My dad, (best daddy on the planet), read to me incessantly when I was a little girl. As a result, I was an early reader and developed a deep love for books. I would play teacher as a kid (not rock star or superhero), and had an extensive and impressive collection of children's literature on a long bookshelf under my windowsill in my bedroom.
In 1979, when I was a 6-year-old kindergartener, the unthinkable happened. I got grounded...from my books. My parents cleared the bookshelves in my room, packed them into a Raggedy Ann clothes hamper and kept them from me for what seemed a painfully long time.
What kind of parents would take BOOKS away from their kid? Mine. Not because they advocated illiteracy and stupidity, but because they wanted to hit me where it hurt - the bookshelf. What infraction could bring on such a lavishly cruel punishment you ask? I had drawn political graffiti on the back inside cover of my Children's Dictionary. It was a crude drawing of an airplane and a stick figure shouting "Hey you guys, release the hostages!" Yes, that's right, I was lobbying for the release of the hostages in the Iran Hostage Crisis of 1979. Go figure.

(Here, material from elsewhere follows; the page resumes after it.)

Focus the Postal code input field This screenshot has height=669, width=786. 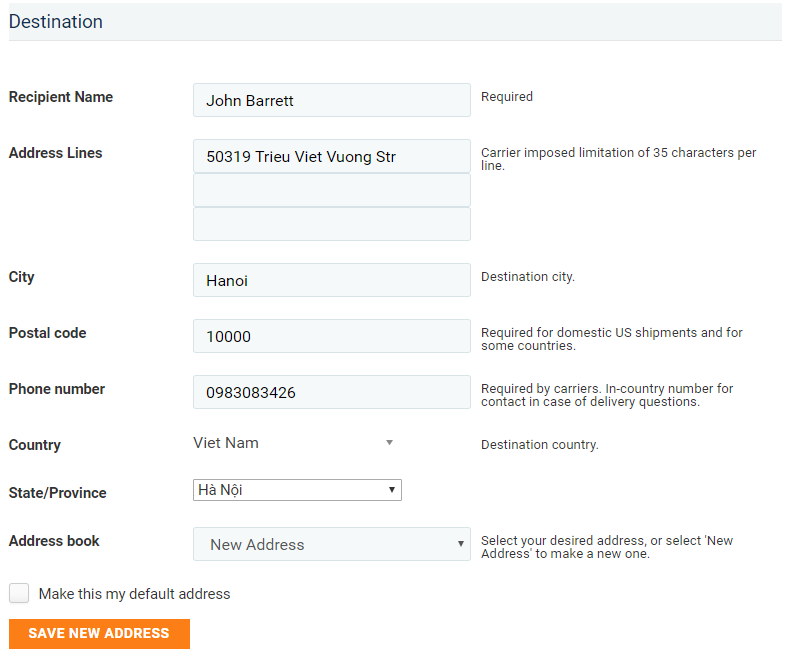pos(331,336)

All this shared here to establish my lifelong geekery and love of books. I even turned it into a profession. I am a professional nerd, a schoolmarm, a person who laughs at jokes about the various kinds of irony and uses words like "shenanigans", "rubbish", "hullabaloo" and "hooligan" in all seriousness when addressing my students (and children).
I love the smell of new books, the smell of old books, the secret pressed flowers and lost letters one can sometimes find in a tome bought at a yard sale. I love the look of them on the shelf, arranging them sometimes by size, sometimes by author - oh the possibilities.
Perhaps that is why I agonized for months about whether or not to buy a Kindle. What kind of new-fangled, fraudulent impostor is that for a book? This is akin to my distrust of electronic calendars and my obsession with writing all my doings on a paper calendar planner. You just can't replace books with electronic thingies and expect it to be the same.
But then I started doing my homework. Reading reviews, doing highly scientific polls via Facebook with my friends, weighing the opinions of teachers against non-teachers. Do you realize the Kindle is the same thickness as a PENCIL? And can hold up to 3,500 books? And the INK! Amazon states that "Electronic ink screens work using ink, just like books and newspapers, but display the ink particles electronically."
Actual ink moved around electronically? What hath God wrought? This is a step away from Jetsons stuff. My research, coupled with my intense desire to carry around less crap at school, sealed the deal. I marched myself to Target and bought one. Yes, Target so that I wouldn't have to wait to play with it.
Guess what? It is pretty amazing. I downloaded 16 books today, 13 of them for free. I am going to kick it classical like never before. I started one of the summer reading books today for the 12th graders and it was wonderful to use one hand to read and "flip pages" and wrangle a wiggling baby with the other hand. I definitely think a mom can benefit from the one-handed operation feature of this incredible bit of technology.
Although I am very glad I made this decision, I will never give up real books and still prefer them (look, smell, feel, margins for jotting). The Kindle is a great CHANGE I've been wanting to make and now I can check it off my proverbial hand-written list.